Abstract
Introduction
Scheduling for distributed embedded systems is becoming more important. Scheduling of tasks on a distributed architecture is a resource allocation problem and there are two kinds of allocation policy: static and dynamic. The dynamic policy is more efficient and its implementation is also simpler. However, the disadvantage is the overhead both in program size and in execution time. Static scheduling minimizes the overall execution time drastically reducing overheads but all the properties of the application, including its environment must be known at compile time.
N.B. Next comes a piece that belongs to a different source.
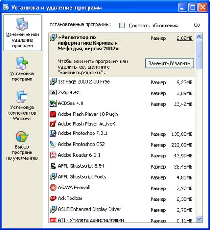Click the scroll up arrow of the program list
The height and width of the screenshot is (230, 210).
pyautogui.click(x=199, y=37)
Therefore, static policy is appropriate for the implementation of real-time control, signal and image processing algorithms on embedded systems, where resources and time are hardly limited and where the algorithm and its environment are well-known.
Today, most of the distributed embedded systems operate in open environments where both workload and available resources are difficult to predict such as mobile vehicles, robots and so on [3] [5] . We present a feedback control distributed static scheduling (FC-DSS) system that combines feedback control scheduling and static scheduling. The proposed approach results in lower overhead and better resource utilization, which makes it attractive for embedded systems with limited resources.
Feedback controlled static scheduling framework
We use the AAA heuristic [2] to obtain the static schedule of the algorithm application. AAA is based on the complete knowledge of task execution times. When it is difficult to define the workload and execution times, systems may not meet the deadline. To overcome this problem, we propose to use average execution times instead of worst case and an additional feedback control loop to handle this unestimated characteristic of the system.
Algorithm, architecture and task model
The algorithm specifying the application to be implemented is modeled by a data-flow graph (denoted with G al ). Each vertex represents a task and each directed edge represents a data-dependence. The data-flow graph is executed periodically and each execution is called an iteration. An example of algorithm graph is given in Figure 1 . The period of the iteration is the deadline for the completion time of all the tasks. This hard real-time constraint is difficult to meet when there exists a lack of prior information about the execution times.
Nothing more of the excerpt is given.